One of the sources said that the agreement reached to resolve the matter was favourable for PKN, which is state-owned, because the new fees will be higher than Orlen Lietuva has been paying until now but not as high as those it was supposed to have been paying since the increase in 2014.
Lithuania’s government said in a statement on Tuesday that Lithuanian Railways and PKN Orlen would sign an agreement in Vilnius on Wednesday but did not give any details. PKN Orlen declined to comment.
News of an agreement coincided with the announcement that PKN’s long-serving and respected chief financial officer will leave the company, sending PKN shares down 2.7 percent on Tuesday.
Orlen Lietuva has been a financial burden on its parent in recent years. In 2014 PKN wrote down the value of Orlen Lietuva by 4.2 billion zlotys ($1.1 billion) after the refinery swung into the red. It returned to profit in 2015.

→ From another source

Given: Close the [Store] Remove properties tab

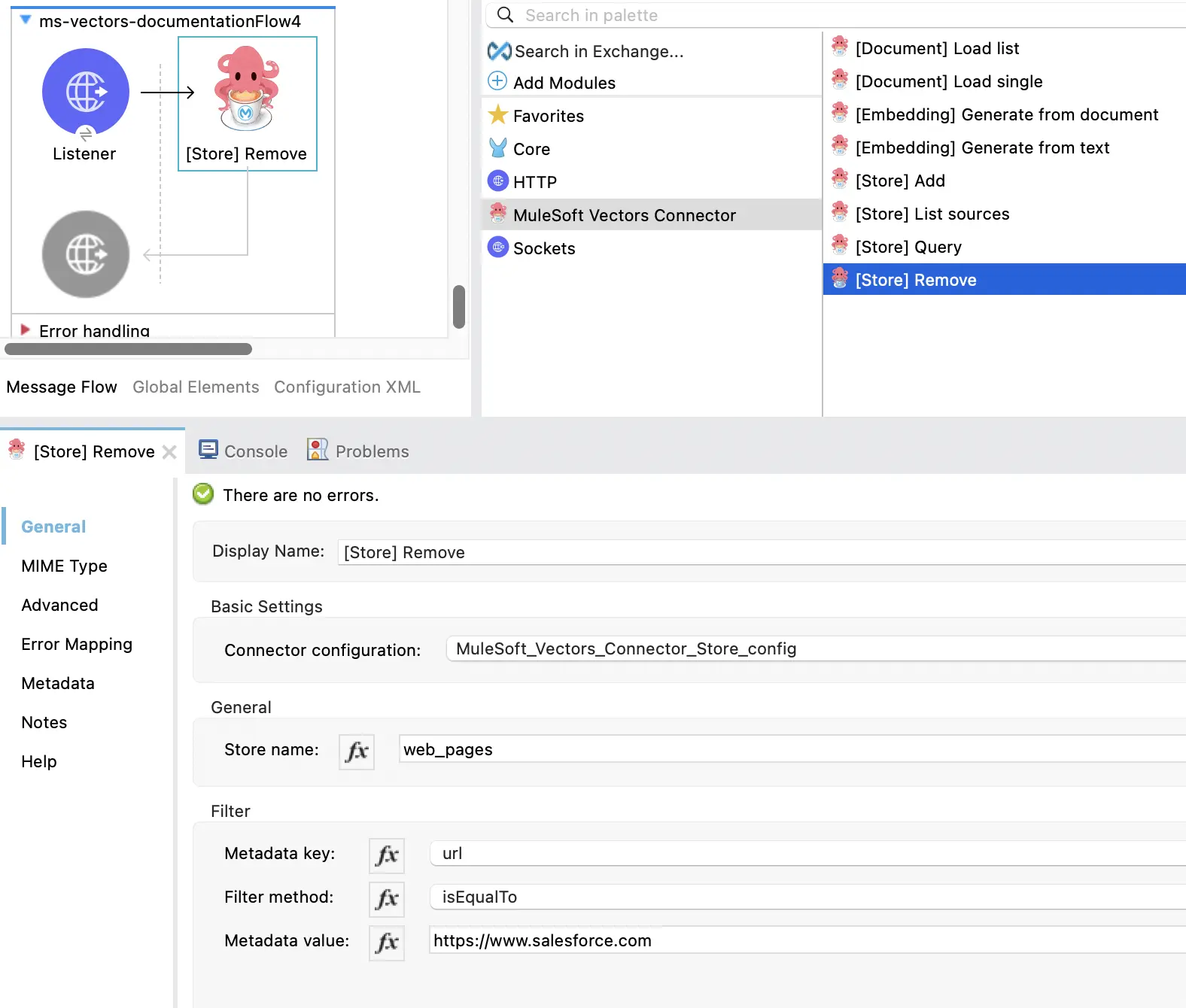Looking at the screenshot, I should 170,452.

In total, PKN has spent $4 billion on the Mazeikiai refinery, including the purchase price, since buying a controlling stake from Russia’s Yukos in 2006.
The dispute over transport fees centred on Orlen Lietuva’s rejection of the railway company’s new methodology to calculate its fees.

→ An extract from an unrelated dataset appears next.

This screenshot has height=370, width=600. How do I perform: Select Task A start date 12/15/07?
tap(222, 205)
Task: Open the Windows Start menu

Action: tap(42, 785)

Polish newspaper Puls Biznesu, which was first to report that a deal would be signed on Wednesday, said an agreement became possible after Lithuania’s parliamentary election in October triggered management reshuffles at state-run firms, including the railways.
Mantas Bartuska, appointed chief executive of Lithuanian Railways in December, was quoted by Polish media earlier this year as saying that his priority was to end disputes with PKN Orlen, the railway’s largest customer. ($1 = 0.8861 euros) ($1 = 3.7388 zlotys) (Reporting by Agnieszka Barteczko and Andrius Sytas; Editing by Susan Fenton)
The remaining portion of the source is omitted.